[About this exercise] Below are records to write out again, exactly as they read.

*** Opening Recorded data ***

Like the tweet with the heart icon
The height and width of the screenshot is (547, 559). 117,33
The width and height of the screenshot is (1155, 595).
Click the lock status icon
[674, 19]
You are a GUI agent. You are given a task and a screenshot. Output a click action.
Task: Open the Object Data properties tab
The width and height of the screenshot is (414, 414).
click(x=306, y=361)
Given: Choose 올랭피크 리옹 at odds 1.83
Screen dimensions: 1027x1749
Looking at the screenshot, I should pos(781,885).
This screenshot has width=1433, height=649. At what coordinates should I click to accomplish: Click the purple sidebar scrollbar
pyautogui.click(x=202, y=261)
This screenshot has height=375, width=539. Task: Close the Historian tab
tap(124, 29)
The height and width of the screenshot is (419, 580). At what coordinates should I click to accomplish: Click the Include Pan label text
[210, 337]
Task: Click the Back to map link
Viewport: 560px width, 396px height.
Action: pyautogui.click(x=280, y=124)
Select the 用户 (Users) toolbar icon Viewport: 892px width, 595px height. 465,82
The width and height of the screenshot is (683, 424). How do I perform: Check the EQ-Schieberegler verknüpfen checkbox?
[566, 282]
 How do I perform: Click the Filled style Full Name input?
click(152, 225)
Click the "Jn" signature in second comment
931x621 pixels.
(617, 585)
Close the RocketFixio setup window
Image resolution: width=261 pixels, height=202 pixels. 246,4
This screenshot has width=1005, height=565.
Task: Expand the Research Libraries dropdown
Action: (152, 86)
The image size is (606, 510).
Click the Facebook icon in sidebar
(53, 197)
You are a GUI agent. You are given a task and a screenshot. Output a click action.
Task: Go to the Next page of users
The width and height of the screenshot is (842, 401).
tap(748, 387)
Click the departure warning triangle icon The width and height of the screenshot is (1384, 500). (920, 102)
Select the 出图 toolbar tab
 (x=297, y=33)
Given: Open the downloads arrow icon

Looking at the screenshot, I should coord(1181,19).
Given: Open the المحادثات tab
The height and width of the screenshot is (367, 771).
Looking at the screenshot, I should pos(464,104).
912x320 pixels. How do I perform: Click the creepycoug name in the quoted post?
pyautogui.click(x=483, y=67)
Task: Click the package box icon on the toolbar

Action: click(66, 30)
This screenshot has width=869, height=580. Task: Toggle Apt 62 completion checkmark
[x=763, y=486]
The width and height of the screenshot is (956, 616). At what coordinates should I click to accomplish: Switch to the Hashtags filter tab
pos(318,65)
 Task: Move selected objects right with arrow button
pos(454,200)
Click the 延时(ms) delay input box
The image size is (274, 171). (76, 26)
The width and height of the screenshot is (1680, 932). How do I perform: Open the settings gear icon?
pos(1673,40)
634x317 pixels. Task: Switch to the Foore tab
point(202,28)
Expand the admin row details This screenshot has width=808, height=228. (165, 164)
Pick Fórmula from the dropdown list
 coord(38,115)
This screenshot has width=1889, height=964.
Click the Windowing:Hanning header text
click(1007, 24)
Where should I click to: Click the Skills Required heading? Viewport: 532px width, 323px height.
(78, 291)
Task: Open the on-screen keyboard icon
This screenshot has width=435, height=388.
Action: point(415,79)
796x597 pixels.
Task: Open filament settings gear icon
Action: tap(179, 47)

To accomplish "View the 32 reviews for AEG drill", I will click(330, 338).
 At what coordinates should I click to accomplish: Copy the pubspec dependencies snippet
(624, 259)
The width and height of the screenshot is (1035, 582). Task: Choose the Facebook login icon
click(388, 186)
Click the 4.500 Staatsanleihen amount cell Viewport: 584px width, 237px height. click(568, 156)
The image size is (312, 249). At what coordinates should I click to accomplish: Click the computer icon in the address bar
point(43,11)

*** Closing Recorded data ***

[Exercise solution]
Like the tweet with the heart icon
The height and width of the screenshot is (547, 559). 117,33
The width and height of the screenshot is (1155, 595).
Click the lock status icon
[674, 19]
You are a GUI agent. You are given a task and a screenshot. Output a click action.
Task: Open the Object Data properties tab
The width and height of the screenshot is (414, 414).
click(x=306, y=361)
Given: Choose 올랭피크 리옹 at odds 1.83
Screen dimensions: 1027x1749
Looking at the screenshot, I should pos(781,885).
This screenshot has width=1433, height=649. At what coordinates should I click to accomplish: Click the purple sidebar scrollbar
pyautogui.click(x=202, y=261)
This screenshot has height=375, width=539. Task: Close the Historian tab
tap(124, 29)
The height and width of the screenshot is (419, 580). At what coordinates should I click to accomplish: Click the Include Pan label text
[210, 337]
Task: Click the Back to map link
Viewport: 560px width, 396px height.
Action: pyautogui.click(x=280, y=124)
Select the 用户 (Users) toolbar icon Viewport: 892px width, 595px height. 465,82
The width and height of the screenshot is (683, 424). How do I perform: Check the EQ-Schieberegler verknüpfen checkbox?
[566, 282]
 How do I perform: Click the Filled style Full Name input?
click(152, 225)
Click the "Jn" signature in second comment
931x621 pixels.
(617, 585)
Close the RocketFixio setup window
Image resolution: width=261 pixels, height=202 pixels. 246,4
This screenshot has width=1005, height=565.
Task: Expand the Research Libraries dropdown
Action: (152, 86)
The image size is (606, 510).
Click the Facebook icon in sidebar
(53, 197)
You are a GUI agent. You are given a task and a screenshot. Output a click action.
Task: Go to the Next page of users
The width and height of the screenshot is (842, 401).
tap(748, 387)
Click the departure warning triangle icon The width and height of the screenshot is (1384, 500). (920, 102)
Select the 出图 toolbar tab
 (x=297, y=33)
Given: Open the downloads arrow icon

Looking at the screenshot, I should coord(1181,19).
Given: Open the المحادثات tab
The height and width of the screenshot is (367, 771).
Looking at the screenshot, I should pos(464,104).
912x320 pixels. How do I perform: Click the creepycoug name in the quoted post?
pyautogui.click(x=483, y=67)
Task: Click the package box icon on the toolbar

Action: click(66, 30)
This screenshot has width=869, height=580. Task: Toggle Apt 62 completion checkmark
[x=763, y=486]
The width and height of the screenshot is (956, 616). At what coordinates should I click to accomplish: Switch to the Hashtags filter tab
pos(318,65)
 Task: Move selected objects right with arrow button
pos(454,200)
Click the 延时(ms) delay input box
The image size is (274, 171). (76, 26)
The width and height of the screenshot is (1680, 932). How do I perform: Open the settings gear icon?
pos(1673,40)
634x317 pixels. Task: Switch to the Foore tab
point(202,28)
Expand the admin row details This screenshot has width=808, height=228. (165, 164)
Pick Fórmula from the dropdown list
 coord(38,115)
This screenshot has width=1889, height=964.
Click the Windowing:Hanning header text
click(1007, 24)
Where should I click to: Click the Skills Required heading? Viewport: 532px width, 323px height.
(78, 291)
Task: Open the on-screen keyboard icon
This screenshot has width=435, height=388.
Action: point(415,79)
796x597 pixels.
Task: Open filament settings gear icon
Action: tap(179, 47)

To accomplish "View the 32 reviews for AEG drill", I will click(330, 338).
 At what coordinates should I click to accomplish: Copy the pubspec dependencies snippet
(624, 259)
The width and height of the screenshot is (1035, 582). Task: Choose the Facebook login icon
click(388, 186)
Click the 4.500 Staatsanleihen amount cell Viewport: 584px width, 237px height. click(568, 156)
The image size is (312, 249). At what coordinates should I click to accomplish: Click the computer icon in the address bar
point(43,11)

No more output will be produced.